Data: Begin

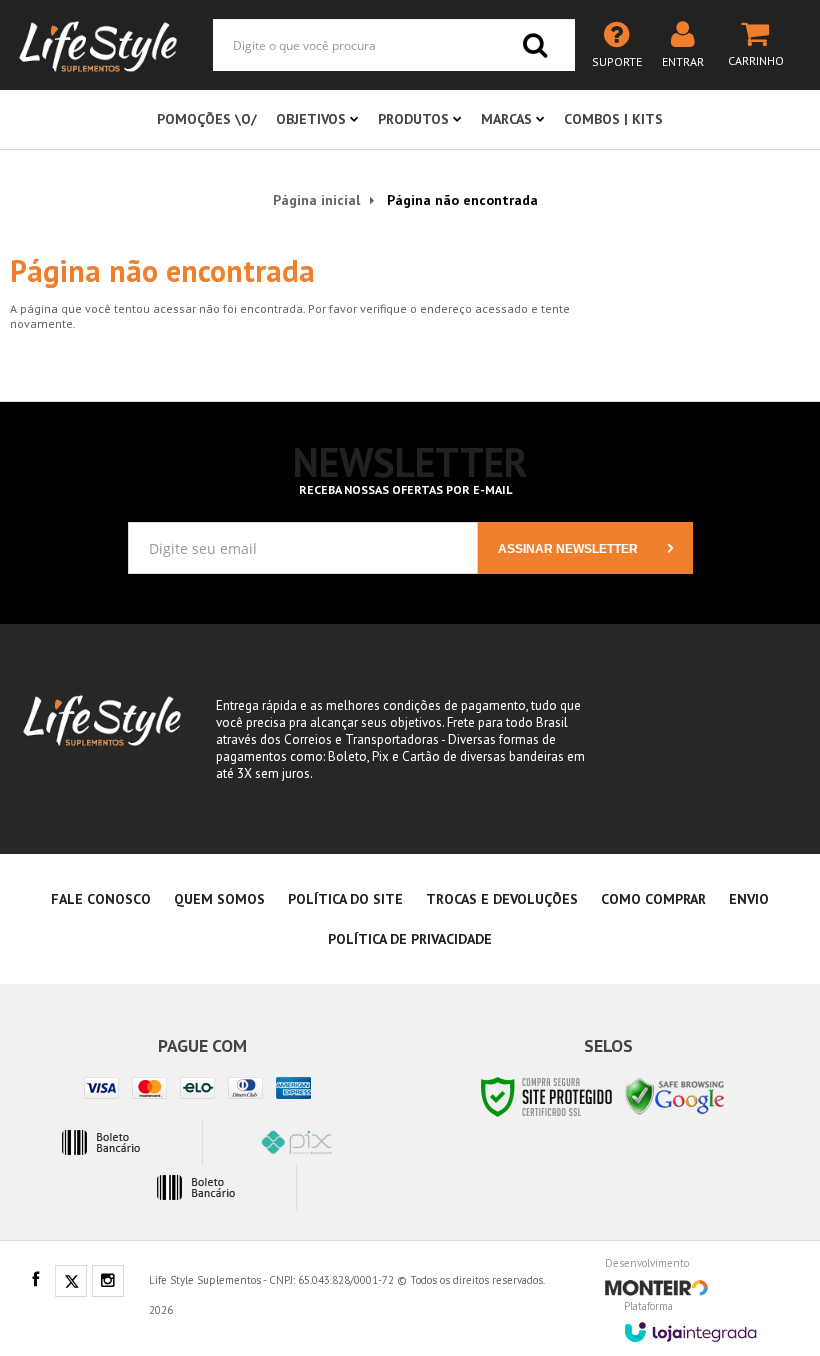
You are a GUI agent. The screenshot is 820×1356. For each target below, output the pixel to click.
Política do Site (345, 899)
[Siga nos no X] (71, 1282)
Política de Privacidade (410, 939)
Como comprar (653, 899)
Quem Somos (219, 899)
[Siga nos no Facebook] (35, 1281)
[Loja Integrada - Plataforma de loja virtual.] (690, 1325)
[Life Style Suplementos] (98, 45)
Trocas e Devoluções (502, 899)
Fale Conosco (101, 899)
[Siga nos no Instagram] (108, 1282)
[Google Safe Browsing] (675, 1095)
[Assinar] (585, 548)
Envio (749, 899)
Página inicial (316, 200)
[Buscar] (535, 45)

Data: End

» What to do
Each line from the one with "Política do Site (345, 899)" through the end of the records above should be written out exactly. No other line should appear.

» Exercise answer
Política do Site (345, 899)
[Siga nos no X] (71, 1282)
Política de Privacidade (410, 939)
Como comprar (653, 899)
Quem Somos (219, 899)
[Siga nos no Facebook] (35, 1281)
[Loja Integrada - Plataforma de loja virtual.] (690, 1325)
[Life Style Suplementos] (98, 45)
Trocas e Devoluções (502, 899)
Fale Conosco (101, 899)
[Siga nos no Instagram] (108, 1282)
[Google Safe Browsing] (675, 1095)
[Assinar] (585, 548)
Envio (749, 899)
Página inicial (316, 200)
[Buscar] (535, 45)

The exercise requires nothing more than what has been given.